Wayne A. Brown, founder of the Center for Higher Education Chief Information Officer Studies (CHECS), surveyed CIOs in higher education in 2016. Of the 340 respondents, the average tenure in their role at their current institution was six years and eight months. Only 6 had been in their role at their current institution for twenty-six years or longer. In contrast, 61 had been in their current role for one year or less.1 Up until recently, I thought this turnover was a result of the rapid changes needed in our business and the fact that any given CIO will not usually have the skills necessary to lead all of the changes that must happen. I still think that good leaders often succeed by making themselves obsolete, but I also now see the institutional downside of continuous transition.

CIOs may get impatient when new technology implementations stretch out by months, but they need to appreciate that human relationships and cultures tend to change much more slowly than the technology evolves. We can all agree that we want IT staff to communicate better and to see their role as positive enablers of other people's goals rather than as experts who know more than everyone else. But not many of us can honestly claim to have seen that transformation happen. I think part of the reason is that with a relatively short tenure at any given institution, CIOs don't have enough time to build up the trust of their staff and others in the institution—a trust that is essential to sustaining deep cultural change.

As I witnessed over the last twenty years, the CIO at UNCG actually led as he describes in his article, and because of that, he gained the confidence and trust of the IT organization and the other constituents of the institution, including several different cycles of executive colleagues. With patience and with a consistent demonstration of the values leading to that trust over time, he was able to create an incredibly successful result for UNCG.

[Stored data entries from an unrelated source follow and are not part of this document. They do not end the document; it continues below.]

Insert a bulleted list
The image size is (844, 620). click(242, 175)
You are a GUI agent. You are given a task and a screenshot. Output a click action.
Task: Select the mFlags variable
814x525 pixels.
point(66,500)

I am not advocating the "long tenure" approach for every institution or every CIO. Many CIOs do not have the right balance of skills or the patience required to make that work. But when they do, they can produce deep and satisfying progress.

Jim Clotfelter

For more than twenty-five years, before my retirement at the end of July 2016, I was vice chancellor for an IT department at a mid-sized university in the University of North Carolina system. I've seen the tumultuous IT changes everyone else has seen over the past quarter-century, but I've seen them from the vantage point of the person who is responsible for navigating those changes at a single institution.

When I first became vice chancellor in January 1991, information technology was not large enough to justify its own division. My department included what I used to say was "everything that doesn't fit somewhere else." This included the central IT organization (academic and administrative computing had already been combined), but there were only thirty staff, the largest number being programmers in support of administrative systems. (When I retired, there were 143 positions, excluding temps.) The department also included university planning, institutional research, space management, legislative relations, and community partnerships. As IT needs grew, these other responsibilities dropped away, until we became purely Information Technology Services.

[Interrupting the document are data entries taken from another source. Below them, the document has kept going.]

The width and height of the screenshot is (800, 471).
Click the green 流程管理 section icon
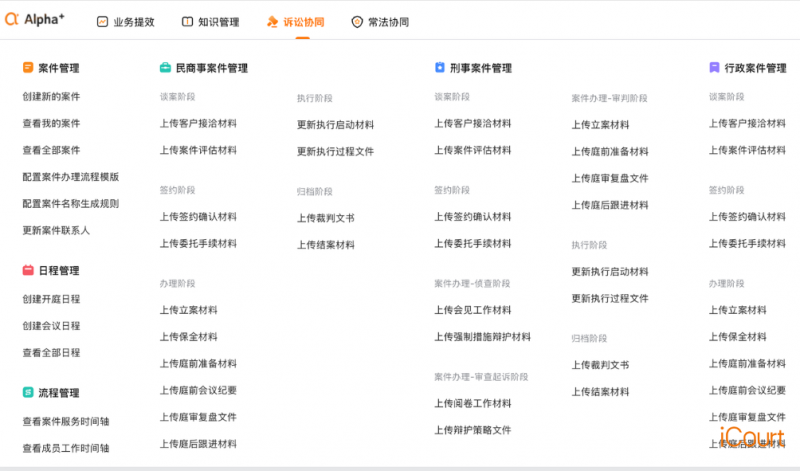pos(28,393)
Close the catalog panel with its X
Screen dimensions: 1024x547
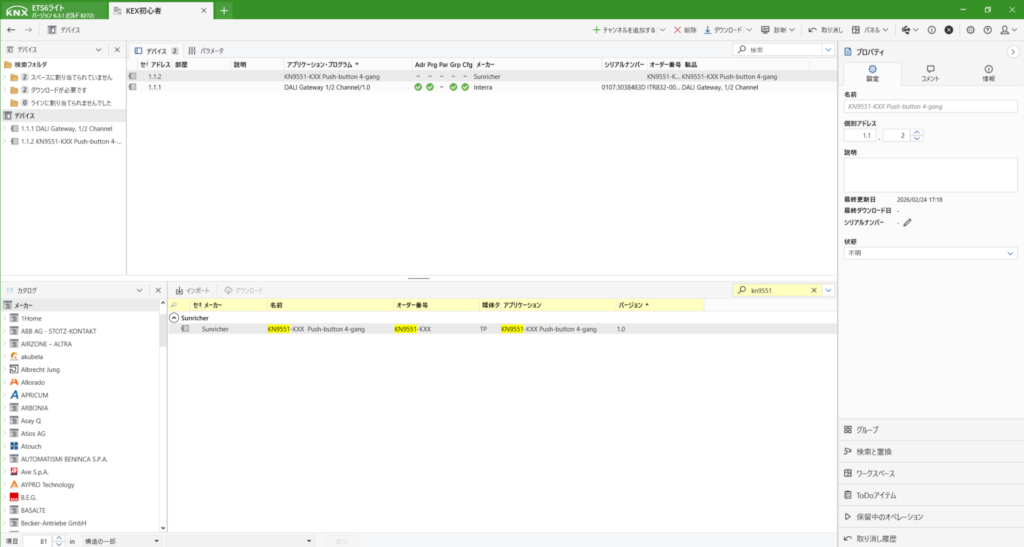[158, 290]
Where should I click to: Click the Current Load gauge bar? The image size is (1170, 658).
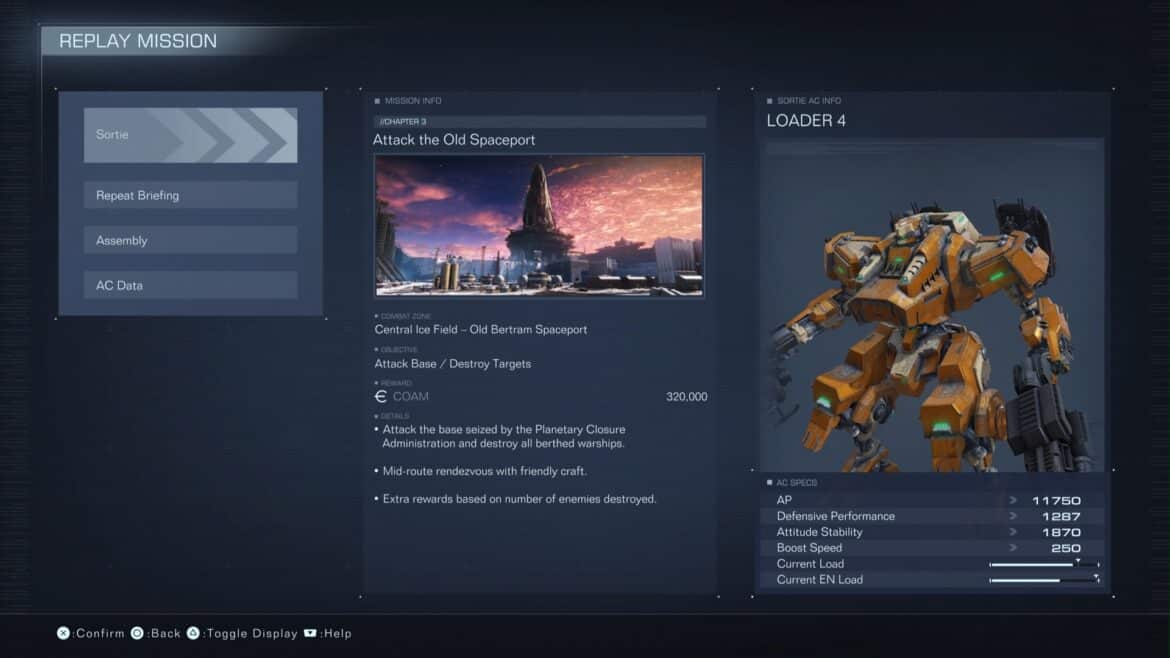point(1043,565)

When I started, many people on campus didn't know what an email address was. Our clients were the fifty or so faculty who regularly reserved the computing labs or who used computing in their research, along with the administrators who handled the separate student, finance, and HR systems. Our IT resources were modest, but so were the expectations for what information technology could do for the campus. All of that changed—seemingly over one weekend in the mid-1990s when all of our 850 or so faculty and most of our students discovered the Internet.

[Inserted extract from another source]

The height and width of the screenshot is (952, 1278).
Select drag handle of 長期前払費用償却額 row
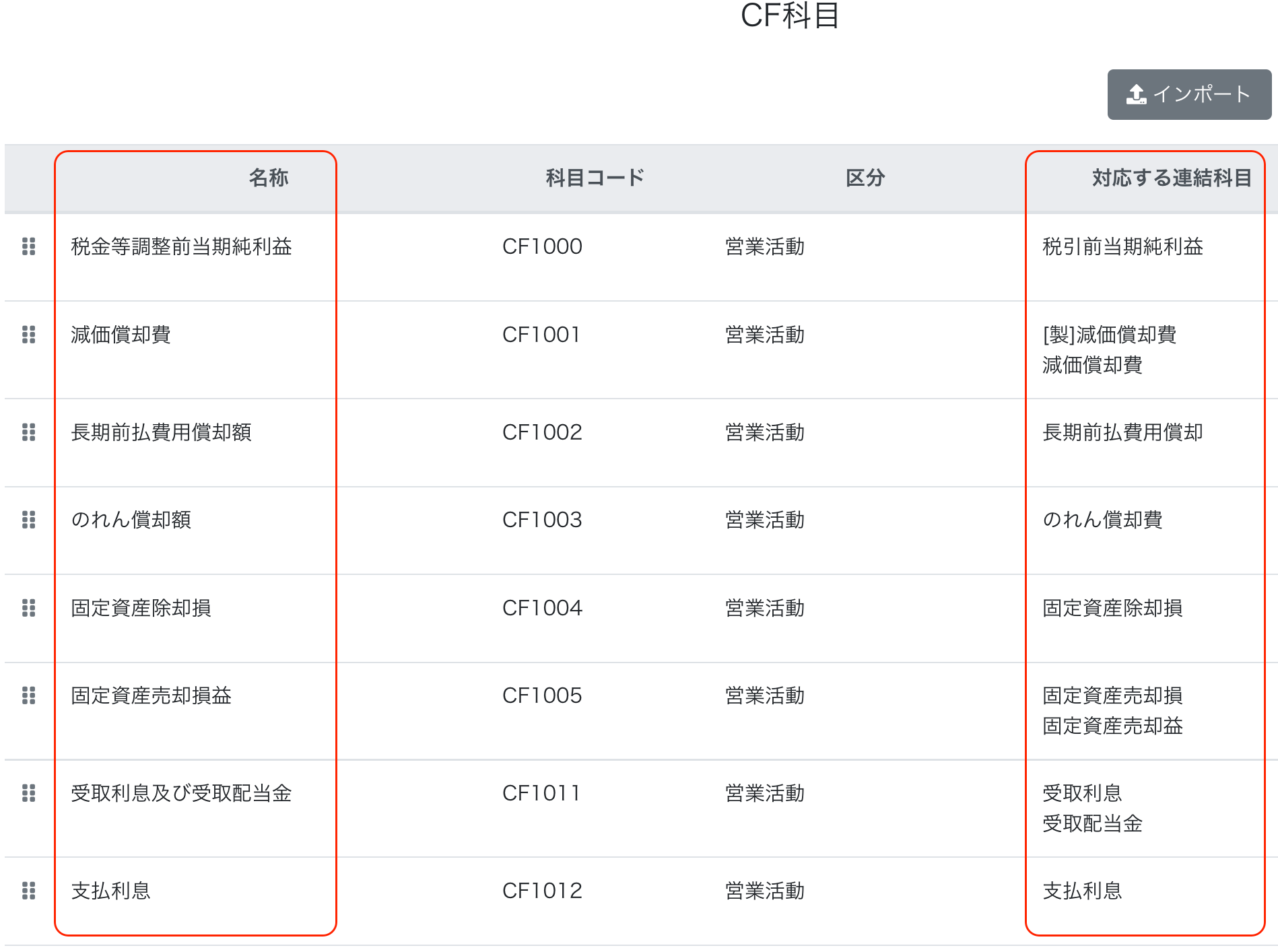[29, 432]
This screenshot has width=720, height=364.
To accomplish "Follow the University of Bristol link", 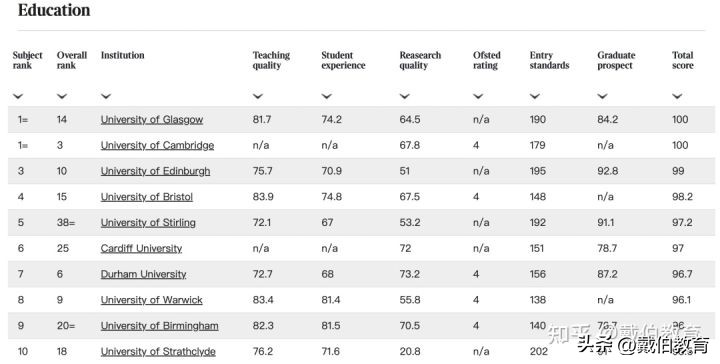I will tap(147, 197).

Suddenly, everyone wanted more, and none of our new clients wanted to read manuals or look up instructions. As at many other colleges and universities, our budget and staff grew much more slowly than did campus expectations. The university had to find ways to support a department that—unlike its siblings (academic, business, student)—was relatively new, with new kinds of financial obligations requiring new financial models. Campus leaders with experience in the traditional areas of the university had to cope with new language, new opportunities, and new risks. In no area other than finance, perhaps, are campus leaders required to trust more, and this trust had to be re-earned with each change of senior university officials. We didn't have staff adequate for 24/7 coverage of our data center, for example, and an embarrassing event reminded us why this was vital. Even though we started an integrated ERP system implementation in the late 1990s, as of the early 2000s we had no IT financial plans adequate to the needs of the university. We were understaffed, underfunded, and underloved.

So, as I look back, how did we move from an intensely insecure place to one where we were regarded by senior university leadership as a center of excellence, a trusted partner across the university? Let me review some of the areas that any central IT organization—and its leader—must address in order to succeed more frequently and become more trusted. 


First, if you are the central IT leader, you must start with yourself. Any leader, I believe, must meet three "P" standards: for people, problems, and perspective. You don't need to be an extrovert, but you need to find people interesting. You must treat everyone with respect, including the people with whom you disagree and the staff you're firing. You also have to enjoy solving problems—there will be more of them than you can imagine. Few things are as professionally satisfying as solving apparently intractable problems. Finally, you have to have perspective. That means not getting overwrought about problems or risks. It means being confident you can get through anything and conveying that confidence to others. It means never taking yourself too seriously, and it means seeing the humor in (almost) any situation. Don't talk to people about your burdens—everyone has their own burdens. If you're not having fun, find another job.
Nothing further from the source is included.